Exercise aim
Each record in the material below must be written out again exactly.
*** Block opens ***
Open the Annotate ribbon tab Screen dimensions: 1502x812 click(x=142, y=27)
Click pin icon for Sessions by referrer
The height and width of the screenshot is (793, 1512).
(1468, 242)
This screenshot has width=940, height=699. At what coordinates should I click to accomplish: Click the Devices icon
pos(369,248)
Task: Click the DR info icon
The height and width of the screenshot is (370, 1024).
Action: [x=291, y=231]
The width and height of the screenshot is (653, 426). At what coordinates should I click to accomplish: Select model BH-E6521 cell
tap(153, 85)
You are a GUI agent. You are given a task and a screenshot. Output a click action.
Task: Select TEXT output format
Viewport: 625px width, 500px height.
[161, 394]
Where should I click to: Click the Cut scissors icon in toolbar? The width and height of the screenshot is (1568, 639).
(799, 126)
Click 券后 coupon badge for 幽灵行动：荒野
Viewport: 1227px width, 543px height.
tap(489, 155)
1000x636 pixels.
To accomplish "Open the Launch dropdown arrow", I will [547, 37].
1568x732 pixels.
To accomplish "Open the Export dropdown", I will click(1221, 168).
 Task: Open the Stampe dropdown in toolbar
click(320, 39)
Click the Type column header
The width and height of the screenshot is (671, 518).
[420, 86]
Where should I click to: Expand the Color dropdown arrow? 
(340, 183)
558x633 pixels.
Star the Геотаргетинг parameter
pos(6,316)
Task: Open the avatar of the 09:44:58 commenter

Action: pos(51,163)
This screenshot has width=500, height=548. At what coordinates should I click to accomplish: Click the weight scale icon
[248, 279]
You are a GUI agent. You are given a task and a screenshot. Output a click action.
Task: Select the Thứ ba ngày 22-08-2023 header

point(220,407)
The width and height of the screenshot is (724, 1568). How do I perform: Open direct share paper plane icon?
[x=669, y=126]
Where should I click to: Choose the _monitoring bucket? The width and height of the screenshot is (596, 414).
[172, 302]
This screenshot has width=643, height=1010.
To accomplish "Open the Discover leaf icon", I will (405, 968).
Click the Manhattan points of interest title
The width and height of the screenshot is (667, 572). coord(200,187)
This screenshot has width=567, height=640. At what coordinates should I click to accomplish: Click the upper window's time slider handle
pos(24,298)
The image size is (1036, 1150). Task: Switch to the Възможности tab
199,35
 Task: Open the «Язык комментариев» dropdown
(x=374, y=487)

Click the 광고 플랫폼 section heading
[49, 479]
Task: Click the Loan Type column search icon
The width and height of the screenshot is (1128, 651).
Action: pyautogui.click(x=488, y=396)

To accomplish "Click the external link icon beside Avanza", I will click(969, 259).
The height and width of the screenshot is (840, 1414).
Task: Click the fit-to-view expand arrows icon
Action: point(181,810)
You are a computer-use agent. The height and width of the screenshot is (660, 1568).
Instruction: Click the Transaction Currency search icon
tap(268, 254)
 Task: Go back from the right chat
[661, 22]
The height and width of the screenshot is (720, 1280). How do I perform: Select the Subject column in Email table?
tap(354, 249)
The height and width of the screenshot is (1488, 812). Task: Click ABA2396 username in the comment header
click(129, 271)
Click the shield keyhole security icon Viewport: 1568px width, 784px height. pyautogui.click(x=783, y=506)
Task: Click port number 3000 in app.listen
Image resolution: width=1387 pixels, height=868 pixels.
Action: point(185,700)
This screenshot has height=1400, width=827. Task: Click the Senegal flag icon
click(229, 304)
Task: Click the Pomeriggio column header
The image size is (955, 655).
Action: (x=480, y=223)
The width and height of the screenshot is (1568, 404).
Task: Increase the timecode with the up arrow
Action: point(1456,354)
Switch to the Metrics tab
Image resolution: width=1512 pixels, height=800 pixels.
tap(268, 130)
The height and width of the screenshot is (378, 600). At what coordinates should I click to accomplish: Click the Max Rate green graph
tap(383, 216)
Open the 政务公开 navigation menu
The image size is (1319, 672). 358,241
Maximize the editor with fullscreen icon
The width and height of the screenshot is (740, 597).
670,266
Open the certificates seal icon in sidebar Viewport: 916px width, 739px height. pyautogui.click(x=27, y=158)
*** Block closes ***
Task answer
Open the Annotate ribbon tab Screen dimensions: 1502x812 click(x=142, y=27)
Click pin icon for Sessions by referrer
The height and width of the screenshot is (793, 1512).
(1468, 242)
This screenshot has width=940, height=699. At what coordinates should I click to accomplish: Click the Devices icon
pos(369,248)
Task: Click the DR info icon
The height and width of the screenshot is (370, 1024).
Action: [x=291, y=231]
The width and height of the screenshot is (653, 426). At what coordinates should I click to accomplish: Select model BH-E6521 cell
tap(153, 85)
You are a GUI agent. You are given a task and a screenshot. Output a click action.
Task: Select TEXT output format
Viewport: 625px width, 500px height.
[161, 394]
Where should I click to: Click the Cut scissors icon in toolbar? The width and height of the screenshot is (1568, 639).
(799, 126)
Click 券后 coupon badge for 幽灵行动：荒野
Viewport: 1227px width, 543px height.
tap(489, 155)
1000x636 pixels.
To accomplish "Open the Launch dropdown arrow", I will [547, 37].
1568x732 pixels.
To accomplish "Open the Export dropdown", I will click(1221, 168).
 Task: Open the Stampe dropdown in toolbar
click(320, 39)
Click the Type column header
The width and height of the screenshot is (671, 518).
[420, 86]
Where should I click to: Expand the Color dropdown arrow? 
(340, 183)
558x633 pixels.
Star the Геотаргетинг parameter
pos(6,316)
Task: Open the avatar of the 09:44:58 commenter

Action: pos(51,163)
This screenshot has width=500, height=548. At what coordinates should I click to accomplish: Click the weight scale icon
[248, 279]
You are a GUI agent. You are given a task and a screenshot. Output a click action.
Task: Select the Thứ ba ngày 22-08-2023 header

point(220,407)
The width and height of the screenshot is (724, 1568). How do I perform: Open direct share paper plane icon?
[x=669, y=126]
Where should I click to: Choose the _monitoring bucket? The width and height of the screenshot is (596, 414).
[172, 302]
This screenshot has width=643, height=1010.
To accomplish "Open the Discover leaf icon", I will (405, 968).
Click the Manhattan points of interest title
The width and height of the screenshot is (667, 572). coord(200,187)
This screenshot has width=567, height=640. At what coordinates should I click to accomplish: Click the upper window's time slider handle
pos(24,298)
The image size is (1036, 1150). Task: Switch to the Възможности tab
199,35
 Task: Open the «Язык комментариев» dropdown
(x=374, y=487)

Click the 광고 플랫폼 section heading
[49, 479]
Task: Click the Loan Type column search icon
The width and height of the screenshot is (1128, 651).
Action: pyautogui.click(x=488, y=396)

To accomplish "Click the external link icon beside Avanza", I will click(969, 259).
The height and width of the screenshot is (840, 1414).
Task: Click the fit-to-view expand arrows icon
Action: point(181,810)
You are a computer-use agent. The height and width of the screenshot is (660, 1568).
Instruction: Click the Transaction Currency search icon
tap(268, 254)
 Task: Go back from the right chat
[661, 22]
The height and width of the screenshot is (720, 1280). How do I perform: Select the Subject column in Email table?
tap(354, 249)
The height and width of the screenshot is (1488, 812). Task: Click ABA2396 username in the comment header
click(129, 271)
Click the shield keyhole security icon Viewport: 1568px width, 784px height. pyautogui.click(x=783, y=506)
Task: Click port number 3000 in app.listen
Image resolution: width=1387 pixels, height=868 pixels.
Action: point(185,700)
This screenshot has height=1400, width=827. Task: Click the Senegal flag icon
click(229, 304)
Task: Click the Pomeriggio column header
The image size is (955, 655).
Action: (x=480, y=223)
The width and height of the screenshot is (1568, 404).
Task: Increase the timecode with the up arrow
Action: point(1456,354)
Switch to the Metrics tab
Image resolution: width=1512 pixels, height=800 pixels.
tap(268, 130)
The height and width of the screenshot is (378, 600). At what coordinates should I click to accomplish: Click the Max Rate green graph
tap(383, 216)
Open the 政务公开 navigation menu
The image size is (1319, 672). 358,241
Maximize the editor with fullscreen icon
The width and height of the screenshot is (740, 597).
670,266
Open the certificates seal icon in sidebar Viewport: 916px width, 739px height. pyautogui.click(x=27, y=158)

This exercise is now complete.